I recently became acquainted with my sister's friend's brother(hmm...never been able to really say something like that) and he is a little younger than I am. I guess I was lucky enough to enjoy school and move on into college but apparently this guy joined the Army and enjoys it. So far he has gone through training and still does PT until he gets shipped to Iraq which he mentioned would be in November '09. Mind you, that is a year away, I cannot grasp the reason anyone would willingly go into a war like this.
Forget the reason we are at war, forget everything negative and try to focus on the soldiers. I know it doesn't happen often but he is probably one of the funnest people I've ever met and he is a great guy but I can't shake the feeling that something will happen when he gets shipped. You never know. It's not that I think he will get shot and be killed but rather he will be injured in a way that changes who he is. All of his friends along with his sister and my sister think it's great that he's joined the Army. They don't think much of it but I still can't shake that feeling of sadness.
If you have ever known somebody that has sustained brain damage in some sort of injury or accident then you know exactly what I'm talking about. When that happens to someone they rarely come back to being who they were when you knew them. Obviously worrying every second about somebody isn't quite possible, but when that somebody is actually putting themselves in a situation where it is likely they will either die or sustain some sort of personality changing damage then it's just a strange feeling.
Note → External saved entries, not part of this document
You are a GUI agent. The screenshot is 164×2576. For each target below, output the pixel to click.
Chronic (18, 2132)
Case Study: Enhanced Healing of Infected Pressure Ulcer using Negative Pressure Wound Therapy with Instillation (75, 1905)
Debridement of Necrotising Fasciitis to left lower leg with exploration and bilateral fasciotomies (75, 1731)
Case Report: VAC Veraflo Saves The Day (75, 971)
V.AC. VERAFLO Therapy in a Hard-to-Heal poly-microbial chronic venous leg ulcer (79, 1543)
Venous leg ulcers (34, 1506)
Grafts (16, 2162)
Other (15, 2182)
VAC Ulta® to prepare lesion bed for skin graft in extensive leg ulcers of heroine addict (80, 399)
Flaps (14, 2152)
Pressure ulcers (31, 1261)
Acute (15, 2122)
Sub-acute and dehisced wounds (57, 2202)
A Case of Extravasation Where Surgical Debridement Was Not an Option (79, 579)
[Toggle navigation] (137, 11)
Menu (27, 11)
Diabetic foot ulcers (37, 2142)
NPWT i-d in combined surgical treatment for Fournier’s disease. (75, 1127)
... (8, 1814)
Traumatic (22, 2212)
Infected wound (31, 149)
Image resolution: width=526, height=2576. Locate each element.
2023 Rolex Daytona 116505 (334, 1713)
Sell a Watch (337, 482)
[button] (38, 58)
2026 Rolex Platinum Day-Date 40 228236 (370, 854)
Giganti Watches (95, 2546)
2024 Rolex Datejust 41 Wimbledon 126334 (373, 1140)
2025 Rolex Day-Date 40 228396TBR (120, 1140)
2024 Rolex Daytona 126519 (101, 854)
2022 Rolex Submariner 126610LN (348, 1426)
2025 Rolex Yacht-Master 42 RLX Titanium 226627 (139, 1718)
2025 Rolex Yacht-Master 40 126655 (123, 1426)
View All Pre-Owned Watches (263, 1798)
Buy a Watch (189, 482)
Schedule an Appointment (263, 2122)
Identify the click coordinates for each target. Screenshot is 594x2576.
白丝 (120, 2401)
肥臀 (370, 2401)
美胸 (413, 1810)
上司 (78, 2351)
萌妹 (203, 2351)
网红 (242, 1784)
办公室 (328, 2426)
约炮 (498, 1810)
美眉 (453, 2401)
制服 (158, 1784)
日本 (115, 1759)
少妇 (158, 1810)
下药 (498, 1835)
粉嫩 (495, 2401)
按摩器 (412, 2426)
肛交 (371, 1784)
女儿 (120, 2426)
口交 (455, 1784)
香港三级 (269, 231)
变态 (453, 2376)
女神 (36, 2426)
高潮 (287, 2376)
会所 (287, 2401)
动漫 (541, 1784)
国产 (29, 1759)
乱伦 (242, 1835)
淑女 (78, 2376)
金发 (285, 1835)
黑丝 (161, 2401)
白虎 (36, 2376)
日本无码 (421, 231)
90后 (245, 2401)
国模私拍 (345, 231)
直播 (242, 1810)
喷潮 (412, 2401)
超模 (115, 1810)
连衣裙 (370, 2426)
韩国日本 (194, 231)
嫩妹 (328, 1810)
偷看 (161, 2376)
I'm not so sad that I will cry and I'm not sad enough to be worried. I don't know him well enough to try to convince him to do SOMETHING else, but even if I did it's far to late. He was told he would be shipped in November '09 but I doubt he will have to wait 12 months to be sent over there if people keep thinking we need more troops there.
Anyone else in this conundrum? I'm not anti-war as I understand its inevitability. But I am anti-pointless war.
Again...that isn't the issue though. It's just that I would truly hate for something like that to happen and meet him again in two years and find that he isn't who he used to be.
**sigh**
Edit: Alright, I do believe I made some mistakes but I need to go do something else and can't edit it all. Whatever.